#### HOW TO COMPLETE THIS TASK
Transcribe only the lines of the listing below from the one holding "Where should I" through the one holding "Image resolution: width=1512", inclusive, without any change.

#### MATERIAL PROVIDED
--- START ---

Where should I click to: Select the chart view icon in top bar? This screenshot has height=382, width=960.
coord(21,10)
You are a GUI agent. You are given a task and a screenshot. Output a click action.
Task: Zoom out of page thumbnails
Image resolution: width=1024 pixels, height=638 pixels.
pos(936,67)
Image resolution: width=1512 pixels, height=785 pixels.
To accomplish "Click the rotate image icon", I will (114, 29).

--- END ---
--- START ---

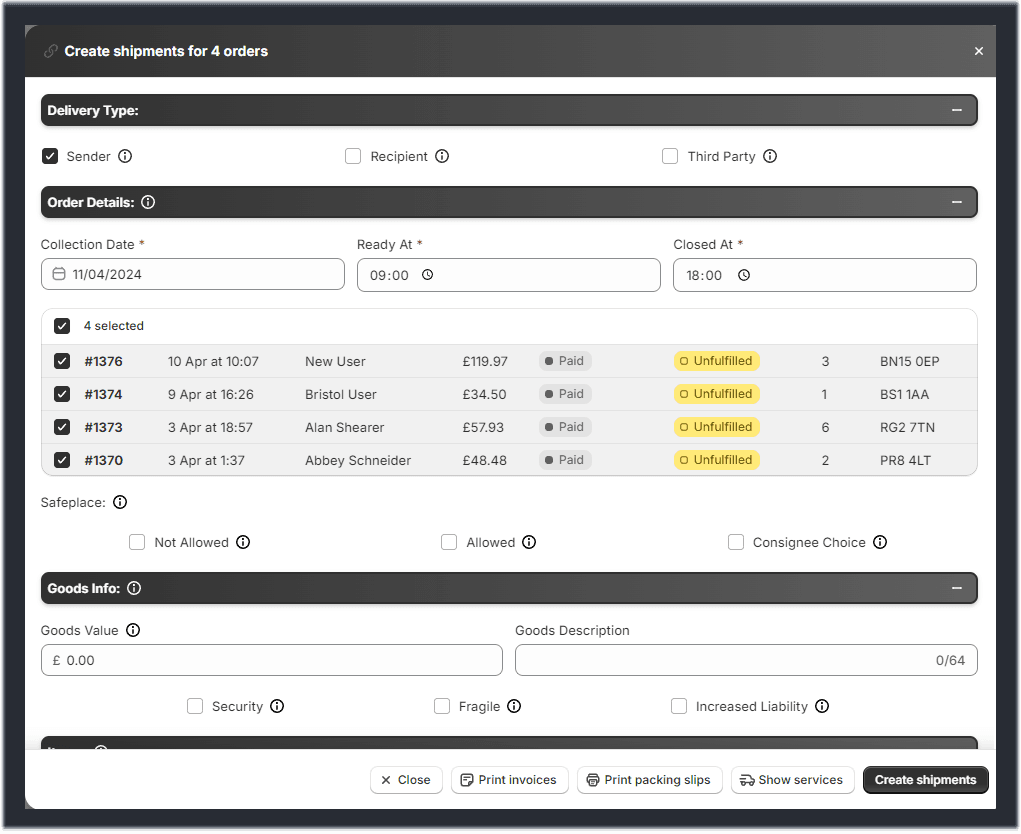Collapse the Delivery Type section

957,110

--- END ---

#### SOLUTION TO THIS PROBLEM
Where should I click to: Select the chart view icon in top bar? This screenshot has height=382, width=960.
coord(21,10)
You are a GUI agent. You are given a task and a screenshot. Output a click action.
Task: Zoom out of page thumbnails
Image resolution: width=1024 pixels, height=638 pixels.
pos(936,67)
Image resolution: width=1512 pixels, height=785 pixels.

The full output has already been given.